• zX41ZdbW 6 days ago |
    How did it go through peer review without a comparison with ClickHouse?

    > Our analysis shows that the Compact layout performs better when Null ratio is high and the Placeholder layout is better when the Null ratio is low or the data is serial-correlated.

    ClickHouse uses a placeholder value with a separate stream with NULL-masks, and additionally, it has the Sparse column format, which is named Compact in the paper (but currently, the Sparse format applies to encode default values more efficiently rather than NULL values).

    • jnordwick 6 days ago |
      kdb+ isn't in there either, and that is more important than CH I think. KDB is boring, just uses a placeholder. I think it might be because these two do it in a boring fashion.
      • mhuffman 6 days ago |
        >and that is more important than CH I think.

        If measured by $$$$$ clickhouse certainly has more installations.

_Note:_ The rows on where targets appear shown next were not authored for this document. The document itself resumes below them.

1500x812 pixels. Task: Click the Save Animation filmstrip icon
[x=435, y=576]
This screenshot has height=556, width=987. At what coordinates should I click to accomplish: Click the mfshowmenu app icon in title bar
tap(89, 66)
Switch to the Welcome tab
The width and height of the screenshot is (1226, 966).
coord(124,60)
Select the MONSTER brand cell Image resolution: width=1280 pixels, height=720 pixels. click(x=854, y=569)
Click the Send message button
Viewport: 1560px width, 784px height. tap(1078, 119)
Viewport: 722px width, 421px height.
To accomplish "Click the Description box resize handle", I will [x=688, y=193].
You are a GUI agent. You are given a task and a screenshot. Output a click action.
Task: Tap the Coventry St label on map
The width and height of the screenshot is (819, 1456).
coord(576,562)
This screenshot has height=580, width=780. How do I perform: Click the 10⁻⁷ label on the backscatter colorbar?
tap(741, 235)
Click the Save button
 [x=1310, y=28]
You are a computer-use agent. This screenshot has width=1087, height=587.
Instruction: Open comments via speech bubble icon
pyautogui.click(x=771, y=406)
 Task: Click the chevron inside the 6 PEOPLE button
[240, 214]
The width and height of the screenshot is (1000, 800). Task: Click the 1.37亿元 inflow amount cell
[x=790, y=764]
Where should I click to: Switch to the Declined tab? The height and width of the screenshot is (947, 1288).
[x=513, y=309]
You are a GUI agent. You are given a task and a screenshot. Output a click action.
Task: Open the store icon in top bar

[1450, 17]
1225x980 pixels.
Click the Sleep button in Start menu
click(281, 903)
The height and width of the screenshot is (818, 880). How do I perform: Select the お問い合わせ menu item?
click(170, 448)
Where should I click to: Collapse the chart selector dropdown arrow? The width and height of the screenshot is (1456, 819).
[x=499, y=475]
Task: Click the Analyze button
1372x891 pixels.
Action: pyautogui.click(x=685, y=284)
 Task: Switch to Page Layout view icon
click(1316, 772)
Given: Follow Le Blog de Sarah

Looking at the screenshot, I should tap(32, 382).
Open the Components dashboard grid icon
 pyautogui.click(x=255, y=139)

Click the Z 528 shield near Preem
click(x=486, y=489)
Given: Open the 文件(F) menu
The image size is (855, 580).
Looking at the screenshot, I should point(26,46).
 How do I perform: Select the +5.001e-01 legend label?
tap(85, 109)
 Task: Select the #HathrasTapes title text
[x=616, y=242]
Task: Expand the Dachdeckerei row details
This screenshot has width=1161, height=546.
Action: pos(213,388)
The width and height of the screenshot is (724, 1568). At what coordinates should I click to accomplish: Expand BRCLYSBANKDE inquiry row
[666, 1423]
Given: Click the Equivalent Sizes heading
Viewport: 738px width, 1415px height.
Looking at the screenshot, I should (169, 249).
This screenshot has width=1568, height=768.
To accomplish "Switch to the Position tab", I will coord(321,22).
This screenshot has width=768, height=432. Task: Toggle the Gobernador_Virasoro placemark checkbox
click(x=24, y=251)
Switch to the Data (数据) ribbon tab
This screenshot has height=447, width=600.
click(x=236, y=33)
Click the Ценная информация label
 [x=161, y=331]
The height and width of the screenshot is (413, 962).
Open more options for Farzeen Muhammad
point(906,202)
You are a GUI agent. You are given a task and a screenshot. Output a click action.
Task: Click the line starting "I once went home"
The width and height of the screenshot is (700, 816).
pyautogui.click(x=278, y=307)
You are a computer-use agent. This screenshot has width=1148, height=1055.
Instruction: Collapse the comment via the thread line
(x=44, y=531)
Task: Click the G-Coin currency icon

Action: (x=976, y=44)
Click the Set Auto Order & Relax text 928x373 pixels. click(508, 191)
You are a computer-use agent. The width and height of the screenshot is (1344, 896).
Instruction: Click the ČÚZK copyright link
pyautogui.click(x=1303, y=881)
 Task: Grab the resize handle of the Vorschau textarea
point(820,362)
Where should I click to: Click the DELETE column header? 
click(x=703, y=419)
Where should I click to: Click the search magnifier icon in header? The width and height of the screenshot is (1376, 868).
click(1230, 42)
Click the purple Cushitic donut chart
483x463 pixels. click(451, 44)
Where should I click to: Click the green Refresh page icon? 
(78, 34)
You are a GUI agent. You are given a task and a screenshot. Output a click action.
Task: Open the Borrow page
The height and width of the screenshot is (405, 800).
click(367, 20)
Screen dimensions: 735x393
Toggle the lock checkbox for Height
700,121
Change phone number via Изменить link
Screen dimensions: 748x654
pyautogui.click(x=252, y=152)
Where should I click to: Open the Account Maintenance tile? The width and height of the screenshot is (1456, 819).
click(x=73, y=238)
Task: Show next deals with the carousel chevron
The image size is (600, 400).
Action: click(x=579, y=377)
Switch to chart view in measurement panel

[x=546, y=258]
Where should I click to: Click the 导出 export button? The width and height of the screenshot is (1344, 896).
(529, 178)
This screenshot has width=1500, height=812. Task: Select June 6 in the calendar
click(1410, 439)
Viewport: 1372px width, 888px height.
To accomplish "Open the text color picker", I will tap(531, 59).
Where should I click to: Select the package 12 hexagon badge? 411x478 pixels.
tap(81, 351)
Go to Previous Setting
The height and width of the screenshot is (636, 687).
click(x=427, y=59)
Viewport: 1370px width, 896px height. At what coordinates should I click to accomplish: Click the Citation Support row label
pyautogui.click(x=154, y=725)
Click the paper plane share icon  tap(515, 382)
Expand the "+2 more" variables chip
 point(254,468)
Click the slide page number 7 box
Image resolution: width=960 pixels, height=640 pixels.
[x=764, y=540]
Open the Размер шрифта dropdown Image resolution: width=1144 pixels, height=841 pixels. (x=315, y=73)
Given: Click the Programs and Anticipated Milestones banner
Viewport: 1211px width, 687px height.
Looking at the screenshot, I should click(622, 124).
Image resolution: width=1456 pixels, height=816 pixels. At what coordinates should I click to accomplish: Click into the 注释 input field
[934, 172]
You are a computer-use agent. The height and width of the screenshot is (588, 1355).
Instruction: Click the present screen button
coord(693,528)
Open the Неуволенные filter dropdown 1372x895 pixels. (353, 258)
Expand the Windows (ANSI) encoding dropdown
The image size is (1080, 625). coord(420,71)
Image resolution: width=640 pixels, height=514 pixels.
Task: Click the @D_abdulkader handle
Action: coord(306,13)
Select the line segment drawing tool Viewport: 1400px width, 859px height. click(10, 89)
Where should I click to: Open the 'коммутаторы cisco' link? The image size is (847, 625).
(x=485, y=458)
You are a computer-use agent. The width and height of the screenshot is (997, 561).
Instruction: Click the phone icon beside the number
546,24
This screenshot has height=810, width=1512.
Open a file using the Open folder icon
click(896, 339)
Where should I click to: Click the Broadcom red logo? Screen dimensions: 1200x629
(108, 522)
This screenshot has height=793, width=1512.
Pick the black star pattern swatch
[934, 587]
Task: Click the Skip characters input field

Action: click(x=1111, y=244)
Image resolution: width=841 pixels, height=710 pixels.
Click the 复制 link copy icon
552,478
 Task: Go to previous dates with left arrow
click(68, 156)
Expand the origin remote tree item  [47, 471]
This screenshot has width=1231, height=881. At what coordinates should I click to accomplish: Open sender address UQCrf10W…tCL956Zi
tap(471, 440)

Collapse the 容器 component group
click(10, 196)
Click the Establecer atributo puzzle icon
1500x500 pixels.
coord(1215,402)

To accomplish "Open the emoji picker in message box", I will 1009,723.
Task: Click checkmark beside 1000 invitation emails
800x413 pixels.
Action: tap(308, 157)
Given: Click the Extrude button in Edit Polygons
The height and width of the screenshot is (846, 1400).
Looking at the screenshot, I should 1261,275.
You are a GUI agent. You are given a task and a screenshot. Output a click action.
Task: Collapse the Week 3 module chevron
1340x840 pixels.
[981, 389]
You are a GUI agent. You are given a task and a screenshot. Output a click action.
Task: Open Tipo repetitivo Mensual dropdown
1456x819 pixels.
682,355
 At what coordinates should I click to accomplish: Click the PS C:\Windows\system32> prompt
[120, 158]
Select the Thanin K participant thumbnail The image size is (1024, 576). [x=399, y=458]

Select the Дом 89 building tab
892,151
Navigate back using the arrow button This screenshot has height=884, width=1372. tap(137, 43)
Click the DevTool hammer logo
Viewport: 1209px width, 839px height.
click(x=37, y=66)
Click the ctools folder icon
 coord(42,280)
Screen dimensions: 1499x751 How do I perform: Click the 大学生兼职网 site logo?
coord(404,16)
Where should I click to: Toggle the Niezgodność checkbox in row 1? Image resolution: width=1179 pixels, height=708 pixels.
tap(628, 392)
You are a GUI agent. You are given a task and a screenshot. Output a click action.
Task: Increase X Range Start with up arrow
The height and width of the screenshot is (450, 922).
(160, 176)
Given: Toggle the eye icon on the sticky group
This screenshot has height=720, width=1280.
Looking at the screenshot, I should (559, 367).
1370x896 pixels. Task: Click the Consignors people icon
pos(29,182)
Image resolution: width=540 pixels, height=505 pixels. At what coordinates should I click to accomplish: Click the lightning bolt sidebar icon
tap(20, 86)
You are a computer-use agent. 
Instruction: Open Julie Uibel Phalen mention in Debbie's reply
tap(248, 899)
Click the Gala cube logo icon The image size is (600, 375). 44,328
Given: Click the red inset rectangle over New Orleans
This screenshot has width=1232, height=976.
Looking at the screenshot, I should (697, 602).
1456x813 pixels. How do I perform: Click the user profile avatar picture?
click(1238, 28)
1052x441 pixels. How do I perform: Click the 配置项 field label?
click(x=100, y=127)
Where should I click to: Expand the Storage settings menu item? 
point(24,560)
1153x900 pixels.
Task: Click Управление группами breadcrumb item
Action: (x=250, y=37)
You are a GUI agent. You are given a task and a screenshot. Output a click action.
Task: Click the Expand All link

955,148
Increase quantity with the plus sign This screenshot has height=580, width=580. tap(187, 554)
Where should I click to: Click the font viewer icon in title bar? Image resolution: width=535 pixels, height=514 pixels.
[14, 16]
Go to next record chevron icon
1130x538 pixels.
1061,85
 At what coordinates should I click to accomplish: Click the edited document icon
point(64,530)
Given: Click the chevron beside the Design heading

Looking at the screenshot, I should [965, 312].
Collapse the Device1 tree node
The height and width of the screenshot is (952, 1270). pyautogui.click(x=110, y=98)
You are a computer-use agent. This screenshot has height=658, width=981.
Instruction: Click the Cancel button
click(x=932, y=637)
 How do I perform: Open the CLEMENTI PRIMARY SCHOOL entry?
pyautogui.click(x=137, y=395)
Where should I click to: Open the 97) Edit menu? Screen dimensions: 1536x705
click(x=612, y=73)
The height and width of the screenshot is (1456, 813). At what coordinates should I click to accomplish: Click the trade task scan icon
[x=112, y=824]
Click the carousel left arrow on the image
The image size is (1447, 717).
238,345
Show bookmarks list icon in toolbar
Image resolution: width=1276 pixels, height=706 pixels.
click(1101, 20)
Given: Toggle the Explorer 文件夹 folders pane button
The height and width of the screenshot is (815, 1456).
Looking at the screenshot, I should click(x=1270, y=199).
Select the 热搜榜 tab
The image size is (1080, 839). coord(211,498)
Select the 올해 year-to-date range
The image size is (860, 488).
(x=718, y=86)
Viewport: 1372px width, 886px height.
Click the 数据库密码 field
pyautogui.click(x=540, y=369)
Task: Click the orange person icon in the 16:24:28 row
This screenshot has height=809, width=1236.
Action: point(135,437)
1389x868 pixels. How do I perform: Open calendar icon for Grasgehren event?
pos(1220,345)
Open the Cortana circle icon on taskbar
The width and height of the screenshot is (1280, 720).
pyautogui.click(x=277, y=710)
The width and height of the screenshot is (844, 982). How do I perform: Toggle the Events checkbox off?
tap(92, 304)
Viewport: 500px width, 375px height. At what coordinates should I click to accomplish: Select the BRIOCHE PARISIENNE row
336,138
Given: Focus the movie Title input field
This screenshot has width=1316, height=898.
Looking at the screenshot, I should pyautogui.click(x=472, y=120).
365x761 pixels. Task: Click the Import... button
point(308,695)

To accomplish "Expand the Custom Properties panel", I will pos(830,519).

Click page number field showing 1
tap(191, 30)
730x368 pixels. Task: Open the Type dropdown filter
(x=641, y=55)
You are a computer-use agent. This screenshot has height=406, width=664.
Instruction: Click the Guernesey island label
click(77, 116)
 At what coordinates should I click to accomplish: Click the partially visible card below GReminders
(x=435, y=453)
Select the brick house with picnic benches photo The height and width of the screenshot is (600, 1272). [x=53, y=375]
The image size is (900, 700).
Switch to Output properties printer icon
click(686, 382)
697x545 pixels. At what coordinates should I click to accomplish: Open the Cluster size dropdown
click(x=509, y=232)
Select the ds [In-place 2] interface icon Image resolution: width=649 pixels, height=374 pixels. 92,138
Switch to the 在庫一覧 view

        • jnordwick a day ago |
          CH definitely has more installations. not sure about which pulls in more revenue. KDB installations will run you $250,000/yr on the low-end for just the software license. Not sure how that compares.
    • xyzzy_plugh 13 hours ago |
      Is there documentation for the ClickHouse native binary format somewhere? Parquet and ORC are standalone formats. This is a strange comparison to demand.

      The paper is addressing the abstract techniques and is not a benchmark of various implementations. It seems to me that ClickHouse's design is already represented.

      You're the CTO of ClickHouse. How's your relationship with Pavlo and McKinney?

  • mwexler 15 hours ago |
    While the other authors are from Tsinghua University, two more recognizable names include Wes McKinney of Pandas and Apache Arrow fame and Andy Pavlo at CMU, who has done some fun work on columnar stores and database optimization.

    Always fun to see the mix of authors globally linking up.